Lest you believe that my creation of new traditions were all as superficial or store-bought, I hasten to assure you that I have a bunch of other cherished practices that I initiated through the years. There is the annual caroling party, for instance, that we host at our home, early in December, a jolly Pot Luck Parade where the table is groaning with generous offerings and the rafters echo with the boom of joyous voices. I make dozens of boozy chocolate truffles each year and indulge in Cookie Exchanges with my group of industrious American friends when I leave the house with four dozen home-baked treats and return with an assortment of goodies procured through their baking talents. We no longer attend Midnight Mass in Connecticut where the sub-zero temperatures make such moves near-impossible. We do what our Italian neighbors do, instead, and hear the 8 pm. mass on Christmas Eve. While they return home to their thirteen course fish dinners, we toast the birth of Christ at home, as a family, with a glass of wine and a fruity slice of cake. On Christmas morning, after a hearty brunch, we open presents and immortalize the moments with many photographs. And we herald in the New Year with an Open House where neighbors and friends gather to toast each other’s health with sparkling champagne.

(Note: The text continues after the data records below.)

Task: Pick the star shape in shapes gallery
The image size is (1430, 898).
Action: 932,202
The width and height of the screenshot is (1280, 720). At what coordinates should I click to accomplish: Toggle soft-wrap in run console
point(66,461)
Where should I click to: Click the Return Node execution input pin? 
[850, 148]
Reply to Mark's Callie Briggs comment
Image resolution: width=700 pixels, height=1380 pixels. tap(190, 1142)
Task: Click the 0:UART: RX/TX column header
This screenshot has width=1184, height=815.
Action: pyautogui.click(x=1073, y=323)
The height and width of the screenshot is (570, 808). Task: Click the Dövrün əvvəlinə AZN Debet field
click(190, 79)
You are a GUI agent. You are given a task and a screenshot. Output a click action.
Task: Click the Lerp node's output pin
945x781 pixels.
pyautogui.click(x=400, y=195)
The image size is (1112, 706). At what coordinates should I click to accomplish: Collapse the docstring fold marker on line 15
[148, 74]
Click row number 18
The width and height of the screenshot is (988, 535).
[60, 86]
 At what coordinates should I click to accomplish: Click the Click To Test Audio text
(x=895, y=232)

While all of these new traditions that I have so carefully nurtured in our home and family excite and thrill the others, none of them rivals my joy in my Crystal Tree. This is essentially a solitary tradition, I realize, not something I share with anyone else. The silver bells on the tree and the enchanting crystal drops are admired for their beauty, of course, by my immediate family members and guests alike who arrive from near and far. But only we, as a family, know the poignant significance of all those bells. Only we cherish the memories associated with each one, of the years and their passing, accumulated silently, but steadily, by those tiny tinkling, silver record-keepers.